Burns is widely regarded as the national poet of Scotland, but his name is known around the world. His most famous poems are written in the Scots language, a form of Gaelic.
After his death, Burns became a source of inspiration for the founders of liberalism and socialism.
What happens at a Burns Supper?
Burns suppers can be fancy or very informal – it depends on the host. Whatever the case, they’ll almost certainly have a haggis as the centrepiece.
This traditional Scottish dish is celebrated by Burns in his work Address to a Haggis. You can also expect to find the Scotch whisky flowing and hear a fair bit of Burns’ poetry being recited.
The traditional order of the evening is as follows:
Piping in the guests by a bagpiper playing traditional scots music
Host’s welcome speech
The Selkirk Grace – a well-known thanksgiving prayer that would have been made before a meal during Burns’ lifetime
The Piping of the Haggis – everyone stands as the Haggis is brought in accompanied by a bagpiper playing
Address to a Haggis – one of Robert Burns’ most famous poems is recited as the knife to carve it is prepared.
Main Course – At the end of the poem there is a whisky toast and, of course, haggis, neeps (turnips) and tatties (potatoes) are served
At the end of the meal, there are three toasts: a toast to the life of Robert Burns, an Address to the Lasses – traditionally a short speech to the women who prepared the meal - and a Reply to the Laddies – a female guest responds to the Address to the Lasses, and shares her view on men.
The host will make a closing speech thanking all the guests before everyone sings Auld Lang Syne (and by this time you may have sunk a fair few drams).
Address to a Haggis
Fair fa' your honest, sonsie face, Great chieftain o the puddin'-race! Aboon them a' ye tak your place, Painch, tripe, or thairm: Weel are ye worthy o' a grace As lang's my arm.
The groaning trencher there ye fill, Your hurdies like a distant hill, Your pin wad help to mend a mill In time o need, While thro your pores the dews distil Like amber bead.
His knife see rustic Labour dight, An cut you up wi ready slight, Trenching your gushing entrails bright, Like onie ditch; And then, O what a glorious sight, Warm-reekin, rich!

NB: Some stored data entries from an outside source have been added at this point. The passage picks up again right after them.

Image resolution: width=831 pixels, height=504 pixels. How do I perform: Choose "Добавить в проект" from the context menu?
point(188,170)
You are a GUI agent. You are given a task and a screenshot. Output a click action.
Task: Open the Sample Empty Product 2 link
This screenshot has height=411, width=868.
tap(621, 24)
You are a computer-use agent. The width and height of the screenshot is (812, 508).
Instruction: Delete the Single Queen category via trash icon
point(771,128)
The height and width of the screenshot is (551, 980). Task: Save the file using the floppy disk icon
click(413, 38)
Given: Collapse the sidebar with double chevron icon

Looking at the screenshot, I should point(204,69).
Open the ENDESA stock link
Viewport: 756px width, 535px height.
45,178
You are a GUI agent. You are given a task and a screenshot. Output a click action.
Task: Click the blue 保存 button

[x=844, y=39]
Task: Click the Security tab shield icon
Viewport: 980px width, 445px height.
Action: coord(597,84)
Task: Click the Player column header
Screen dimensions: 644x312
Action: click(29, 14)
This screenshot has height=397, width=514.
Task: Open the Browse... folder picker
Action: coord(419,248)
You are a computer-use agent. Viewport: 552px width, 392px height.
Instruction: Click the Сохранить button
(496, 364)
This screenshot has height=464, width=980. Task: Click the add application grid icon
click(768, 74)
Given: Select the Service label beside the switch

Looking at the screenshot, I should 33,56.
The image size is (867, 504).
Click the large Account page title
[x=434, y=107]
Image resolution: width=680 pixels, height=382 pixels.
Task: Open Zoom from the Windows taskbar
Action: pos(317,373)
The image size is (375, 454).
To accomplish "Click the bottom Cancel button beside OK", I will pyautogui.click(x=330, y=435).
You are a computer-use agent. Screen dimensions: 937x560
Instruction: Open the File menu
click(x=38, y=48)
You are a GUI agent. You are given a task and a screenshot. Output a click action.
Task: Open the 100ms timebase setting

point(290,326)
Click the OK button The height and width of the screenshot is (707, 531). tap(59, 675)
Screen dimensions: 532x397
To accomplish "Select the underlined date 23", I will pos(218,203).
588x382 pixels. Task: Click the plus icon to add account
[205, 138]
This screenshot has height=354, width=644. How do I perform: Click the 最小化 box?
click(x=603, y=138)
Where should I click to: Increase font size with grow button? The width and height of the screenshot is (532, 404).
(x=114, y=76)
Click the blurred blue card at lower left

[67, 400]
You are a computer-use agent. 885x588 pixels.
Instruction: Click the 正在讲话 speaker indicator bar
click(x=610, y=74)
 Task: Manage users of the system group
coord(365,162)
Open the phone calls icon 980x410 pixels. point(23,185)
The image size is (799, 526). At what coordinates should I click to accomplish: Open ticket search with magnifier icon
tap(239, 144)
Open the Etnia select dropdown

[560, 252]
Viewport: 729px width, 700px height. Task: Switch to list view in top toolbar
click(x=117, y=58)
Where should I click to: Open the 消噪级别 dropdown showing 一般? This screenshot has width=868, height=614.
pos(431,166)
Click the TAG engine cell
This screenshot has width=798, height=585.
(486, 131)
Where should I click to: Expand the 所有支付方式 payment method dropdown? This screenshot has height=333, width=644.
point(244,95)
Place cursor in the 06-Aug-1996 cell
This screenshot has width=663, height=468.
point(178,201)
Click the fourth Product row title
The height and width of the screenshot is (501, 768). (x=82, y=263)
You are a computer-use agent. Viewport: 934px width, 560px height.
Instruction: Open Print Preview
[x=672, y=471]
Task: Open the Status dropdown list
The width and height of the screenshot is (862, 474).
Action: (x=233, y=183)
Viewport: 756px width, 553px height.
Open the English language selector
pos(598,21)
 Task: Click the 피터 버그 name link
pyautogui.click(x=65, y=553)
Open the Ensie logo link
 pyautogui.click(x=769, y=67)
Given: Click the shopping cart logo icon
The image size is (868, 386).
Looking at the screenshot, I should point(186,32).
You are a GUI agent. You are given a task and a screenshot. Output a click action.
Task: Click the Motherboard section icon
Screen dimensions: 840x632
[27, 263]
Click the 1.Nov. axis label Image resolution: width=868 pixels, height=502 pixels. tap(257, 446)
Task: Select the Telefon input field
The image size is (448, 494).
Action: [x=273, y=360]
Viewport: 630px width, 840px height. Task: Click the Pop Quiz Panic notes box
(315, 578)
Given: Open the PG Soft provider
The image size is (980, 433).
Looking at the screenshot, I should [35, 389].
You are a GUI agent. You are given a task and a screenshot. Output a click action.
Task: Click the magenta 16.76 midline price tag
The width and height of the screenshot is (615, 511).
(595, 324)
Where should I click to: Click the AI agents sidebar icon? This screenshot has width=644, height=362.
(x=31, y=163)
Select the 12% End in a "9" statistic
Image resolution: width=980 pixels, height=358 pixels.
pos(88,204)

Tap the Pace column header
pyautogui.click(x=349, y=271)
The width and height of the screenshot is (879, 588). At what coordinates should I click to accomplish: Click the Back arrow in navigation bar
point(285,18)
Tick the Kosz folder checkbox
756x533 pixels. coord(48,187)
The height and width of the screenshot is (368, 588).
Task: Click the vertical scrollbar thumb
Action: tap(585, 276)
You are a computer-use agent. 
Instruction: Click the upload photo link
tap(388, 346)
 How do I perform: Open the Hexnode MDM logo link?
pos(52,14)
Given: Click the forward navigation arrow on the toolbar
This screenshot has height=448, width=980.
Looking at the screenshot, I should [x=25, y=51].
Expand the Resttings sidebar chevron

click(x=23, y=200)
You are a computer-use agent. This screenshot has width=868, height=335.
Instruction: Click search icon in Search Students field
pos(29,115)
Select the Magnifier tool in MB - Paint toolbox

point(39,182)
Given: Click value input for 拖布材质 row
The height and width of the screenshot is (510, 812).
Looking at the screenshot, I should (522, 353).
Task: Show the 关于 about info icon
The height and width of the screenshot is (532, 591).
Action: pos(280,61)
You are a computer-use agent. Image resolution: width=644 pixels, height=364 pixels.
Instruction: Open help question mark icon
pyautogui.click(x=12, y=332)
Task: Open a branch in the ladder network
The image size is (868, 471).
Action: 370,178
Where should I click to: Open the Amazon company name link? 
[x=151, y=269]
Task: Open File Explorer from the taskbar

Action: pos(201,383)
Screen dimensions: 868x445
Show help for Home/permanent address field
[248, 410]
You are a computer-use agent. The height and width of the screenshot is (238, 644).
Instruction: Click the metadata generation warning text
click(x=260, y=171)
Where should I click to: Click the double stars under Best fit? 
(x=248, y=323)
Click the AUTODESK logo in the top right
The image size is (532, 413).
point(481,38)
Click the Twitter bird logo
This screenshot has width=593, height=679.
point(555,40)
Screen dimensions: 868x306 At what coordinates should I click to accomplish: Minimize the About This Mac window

Then, horn for horn, they stretch an strive: Deil tak the hindmost, on they drive, Till a' their weel-swall'd kytes belyve Are bent like drums; The auld Guidman, maist like to rive, 'Bethankit' hums.
Is there that owre his French ragout, Or olio that wad staw a sow, Or fricassee wad mak her spew Wi perfect scunner, Looks down wi sneering, scornfu view On sic a dinner?
Poor devil! see him owre his trash, As feckless as a wither'd rash, His spindle shank a guid whip-lash, His nieve a nit; Thro bloody flood or field to dash, O how unfit!
But mark the Rustic, haggis-fed, The trembling earth resounds his tread, Clap in his walie nieve a blade, He'll make it whissle; An legs an arms, an heads will sned, Like taps o thrissle.
Ye Pow'rs, wha mak mankind your care, And dish them out their bill o fare, Auld Scotland wants nae skinking ware That jaups in luggies: But, if ye wish her gratefu prayer, Gie her a Haggis
Address to a Haggis Translation
Fair and full is your honest, jolly face, Great chieftain of the sausage race! Above them all you take your place, Stomach, tripe, or intestines: Well are you worthy of a grace As long as my arm.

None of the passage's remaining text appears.